How to move a Blueprint function to another Blueprint?

I have a function in a Blueprint. Now I want to move it to a BlueprintFunctionLibrary. Is it possible to move it with all its local vars and the graph?

I wish there was an easy way. I was hoping it could be achieved via the new blueprint merge tool… But it crashes on me…

Did you try 4.7.1 hot-fix? According to the notes, it contains “Using the Merge Blueprints feature crashes the editor”. So it’s worth trying…

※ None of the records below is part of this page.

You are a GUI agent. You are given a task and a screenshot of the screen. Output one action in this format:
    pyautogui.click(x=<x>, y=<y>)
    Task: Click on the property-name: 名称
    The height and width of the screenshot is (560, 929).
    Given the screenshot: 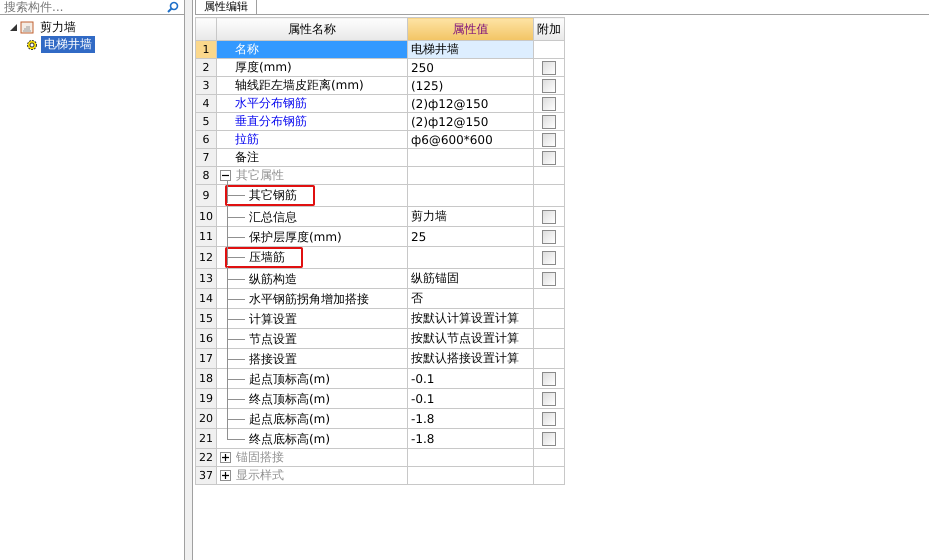 What is the action you would take?
    pyautogui.click(x=312, y=49)
    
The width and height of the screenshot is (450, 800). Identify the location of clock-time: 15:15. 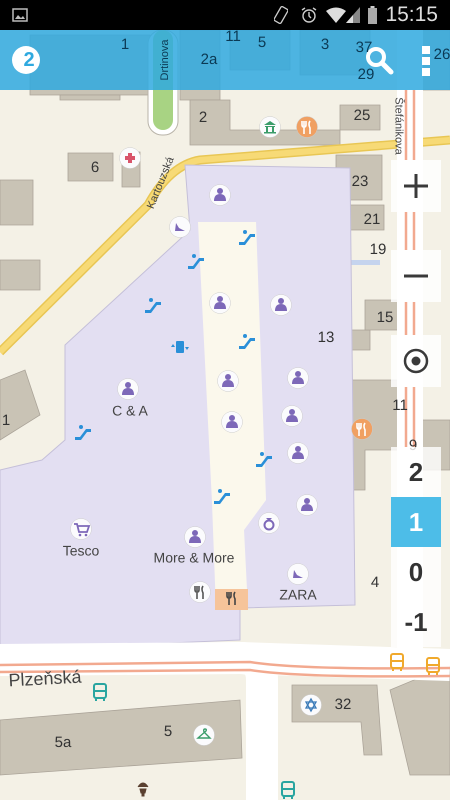
(412, 15).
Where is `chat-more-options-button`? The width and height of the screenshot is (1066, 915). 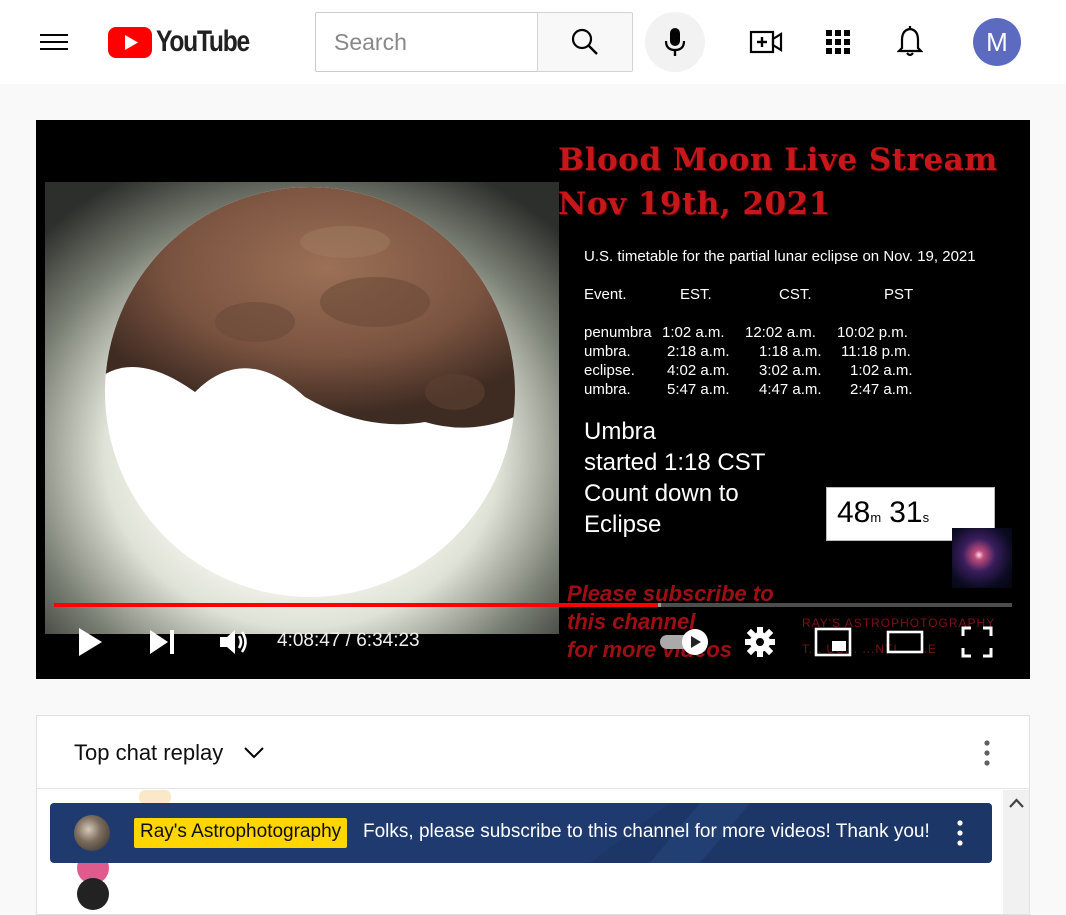
chat-more-options-button is located at coordinates (987, 753).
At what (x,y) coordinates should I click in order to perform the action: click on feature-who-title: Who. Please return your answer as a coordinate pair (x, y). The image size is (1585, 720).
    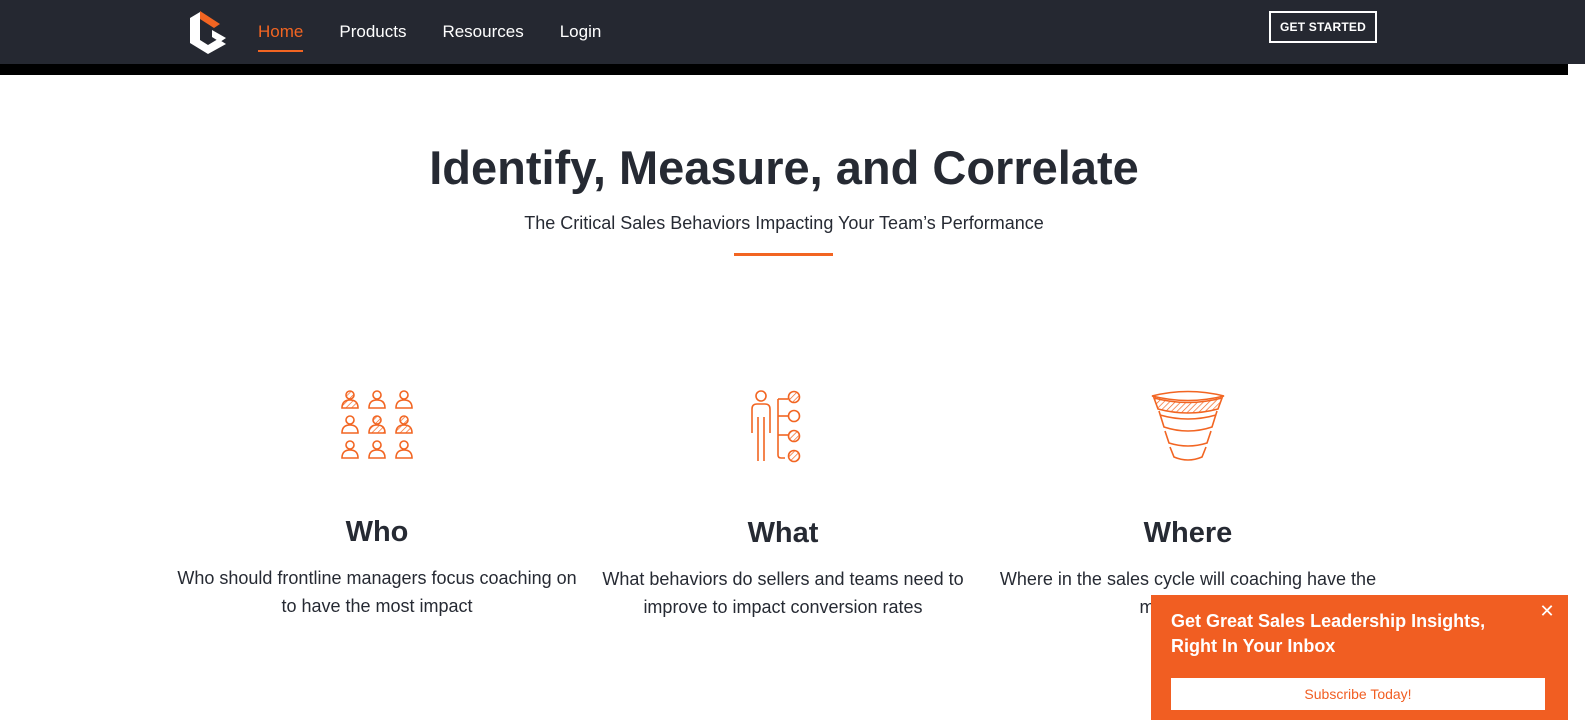
    Looking at the image, I should click on (377, 532).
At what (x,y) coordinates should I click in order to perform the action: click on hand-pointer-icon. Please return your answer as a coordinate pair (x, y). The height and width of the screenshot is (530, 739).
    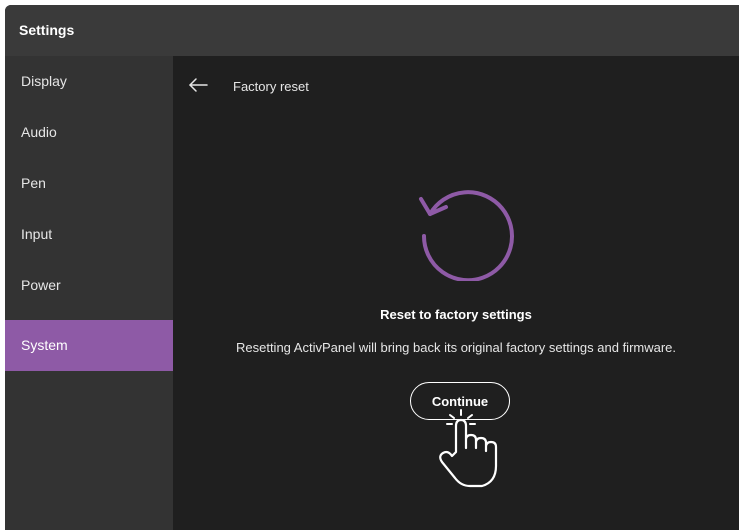
    Looking at the image, I should click on (468, 448).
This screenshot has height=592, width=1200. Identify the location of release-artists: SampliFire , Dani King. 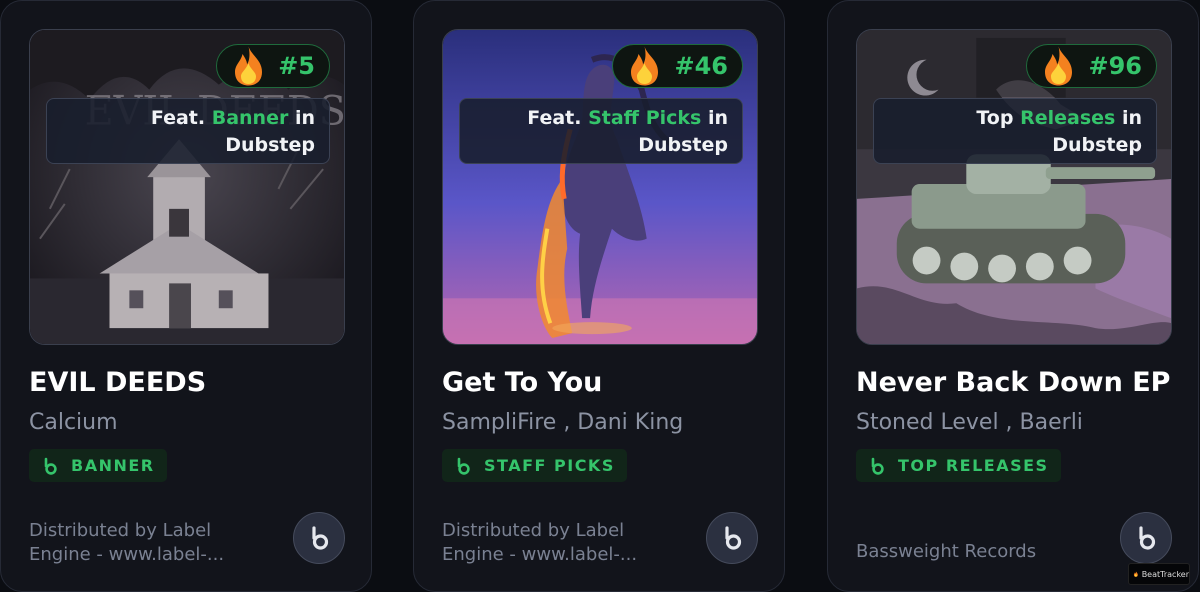
(562, 422).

No. I will have to try that. Does the hotfix get pushed into GitHub (release branch)? i assume it does but wanted to be sure.

Yes, it’s in the repo https://github.com/EpicGames/UnrealEngine/releases/tag/4.7.1-release

I think of blueprints as visual c++ files. If I’m working with a c++ class and I want to move methods from one class to another I would have to make sure any class variable would come along with it. Now, in my specific case I really just want to copy functions around that don’t even rely on any outside “global” variable…

Out of curiosity, if something like this were implemented how would you expect references to variables that are not local, and are present in the original class but not in the new class to be transitioned? I was looking into implementing something along these lines recently, but zeroing out those references that couldn’t be moved along and pointed to the new equivalents would sort of eliminate most of the time saved, compared to simply copying and pasting the method body and setting up the function parameters and variables in the MyBlueprint panel again, I think.

So you would duplicate the variables, if the source class had some other code that wasn’t being moved that referred to the variables too?
Just foreseeing that things could be complex, iterating through to find the referenced variables, then having to iterate over all the other graphs in the object to find references to those variables, setting them to safe values, or else duplicating them regardless which could make BPs rather messy with unused variables.
I hear you that your particular use case wouldn’t involve global variables, but thinking that any implementation would probably have to handle them in order to be generally useful enough to make it in-engine…

In my case, the function I want to move has no references to the original blueprint class variables (only local variables), so in theory I can safely move that function to somewhere.

P.S. Just built 4.7.1, going to try Merge Tool.

Just create the same local and otherwise variable in the new blueprint and copy all the nodes of that function from the old one. I do it all the time. Or alternatively create a blueprint function library for all blueprints to freely use.

This is the way I do it presently, but I wonder is there another way.

I have some difficulties with Merge Tool. Opened a question

Ok, I didn’t have a chance to try Merge Tool, because I experience [troubles with its UI][1], so at the moment the best solution I found is shown in the following steps:

  1. Copy the entire graph of the original function.
  2. Paste it in the destination function.
  3. Find “gray” nodes referencing local vars which are not created yet.
  4. Right-click on them and select "Create local variable “MyVariable”, or “Replace variable “MyVariable” with…”
  5. Repeat step 4 until all the nodes are fixed.

The previous approach is good if you have many local vars and not so many nodes in the graph referencing them. Otherwise, its better to:

  1. In the new function, create all the local vars you have in the original function.
  2. Copy the entire graph of the original function.
  3. Paste it in the destination function. Be careful, because when you paste the graph, the nodes automatically link matching vars and after this moment you can’t change the type of the vars.

[1]:

By the way, blueprint function libraries don’t seem to support debugging. I found this out the hard way after hand-moving many functions into one. So I don’t think those are a good solution for anything.

If you copy a function call in the original blueprint and paste it in the new blueprint (or in the code of another blueprint library function) you can right on the function call and “create matching fucntion” that way a function with the same input/output is created, so when you copy contents inside you only have to rewire connections.